Completed in 2003, inatura's contemporary building complex was (re-)designed and -constructed using plans by the architecture firm HK Architekten. Three main additions were made to the existing buildings: a technical room, storage rooms, and offices in the old turnery workshops; the showrooms between the turnery and the foundry; and offices and exhibition space in the new foundry.

== Museum concept and focus ==
Aside from its general approach towards scientific knowledge, discoveries and procedures, the inatura's exhibition concept places special emphasis on the scientific world and typical mountain, forest and water habitats of Vorarlberg. Its permanent exhibition "The Miracle of Man" explores and explains the anatomy and physiology of the human body. Special features of the inatura include interactive zones for explaining technical and physical phenomena. There is also a museum store, a restaurant with a guest garden, a natural sciences library and the museum's educational department.

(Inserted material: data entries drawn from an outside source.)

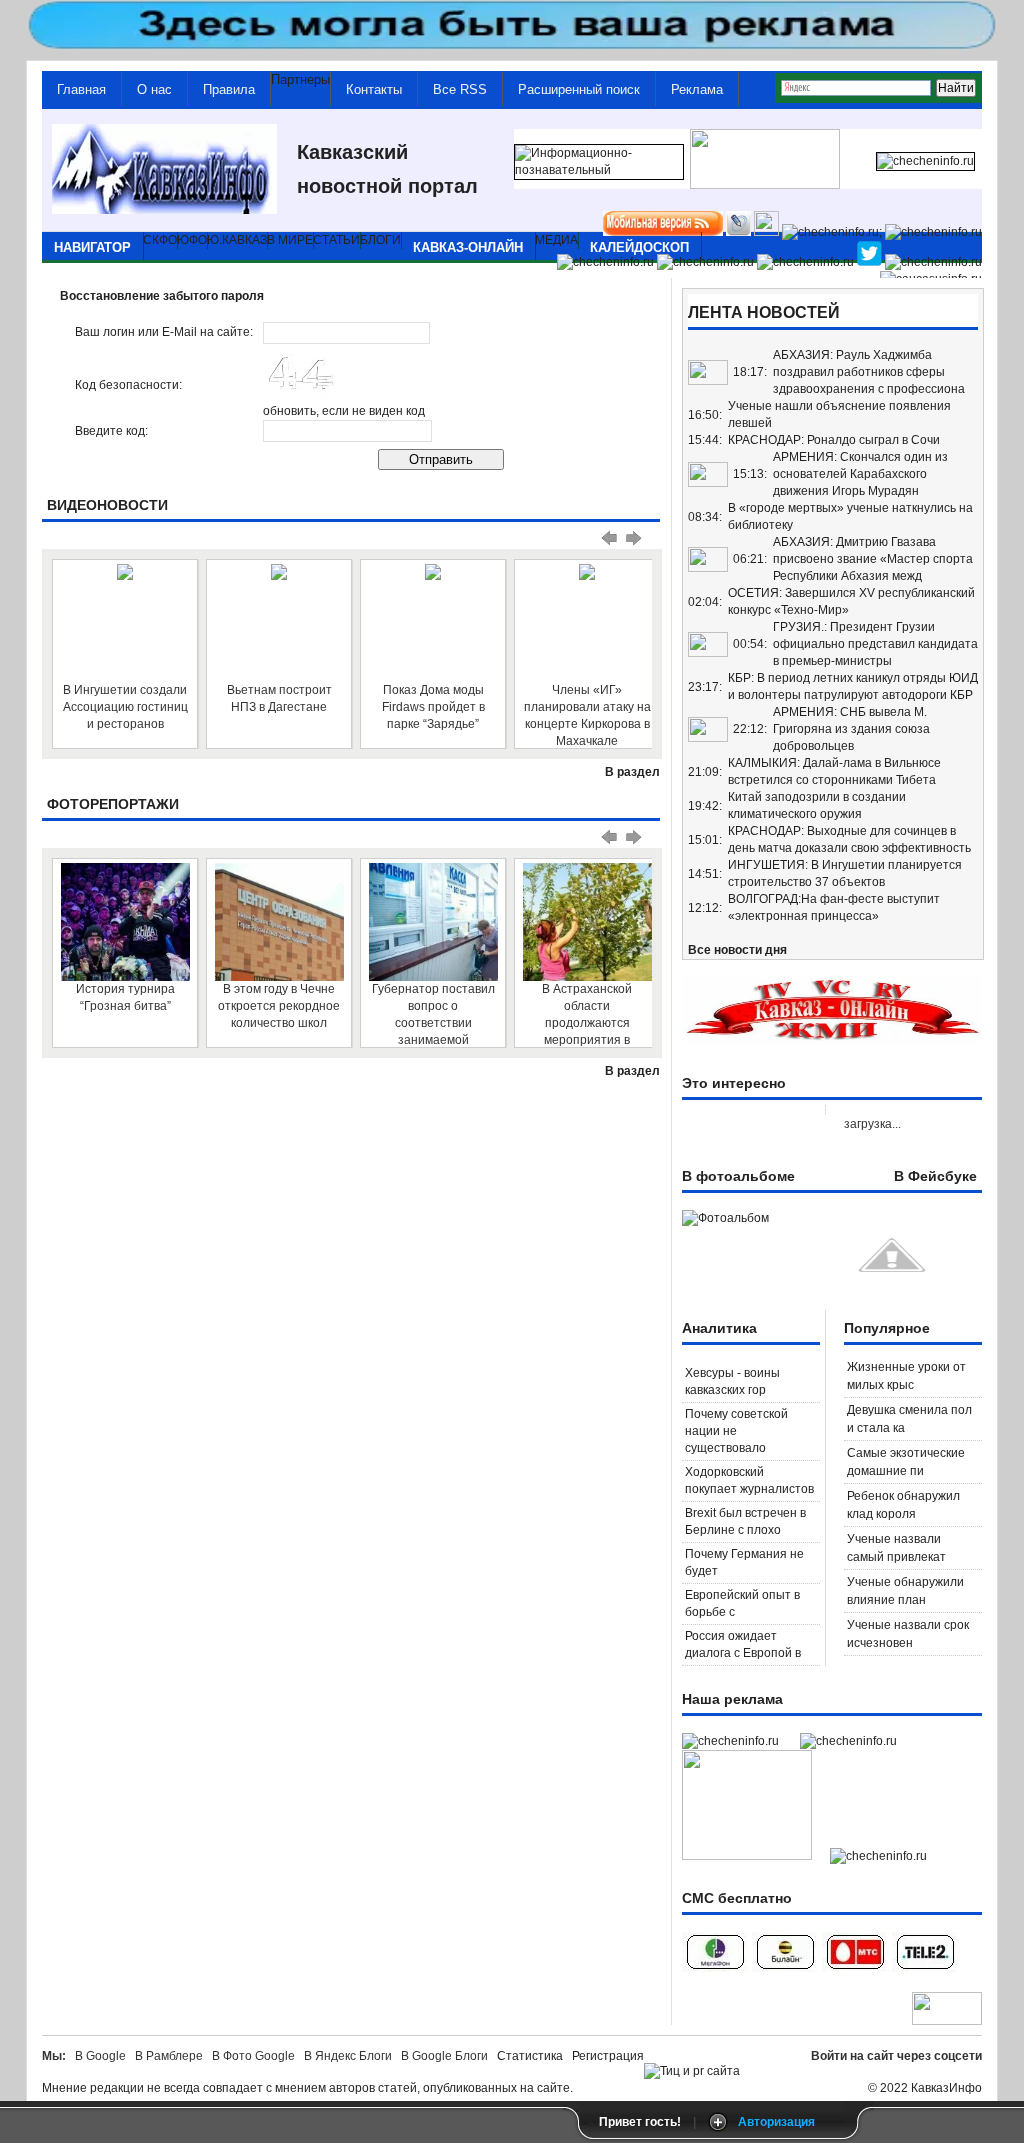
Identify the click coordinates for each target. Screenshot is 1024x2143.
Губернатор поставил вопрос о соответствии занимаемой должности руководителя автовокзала (433, 1014)
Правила (229, 89)
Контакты (374, 89)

== Additional activities ==

The museum is also issues various publications on nature, natural science activities and the environment in Vorarlberg, including the series "Vorarlberger Naturschau, forschen und entdecken" ("Vorarlberger Naturschau, Research and Discovery"), which deals primarily with current research results relevant to Vorarlberg. It also publishes "Red Lists" of endangered species, compiled on behalf of the Vorarlberg state government.

== Awards ==

In 2005, inatura received the Promotional Award of the Austrian Museum Prize. In 2006, it was honored with a "special recommendation" at the 29th "Museum of the Year Award" in Lisbon, which is the second highest award category of the European Museum Prize.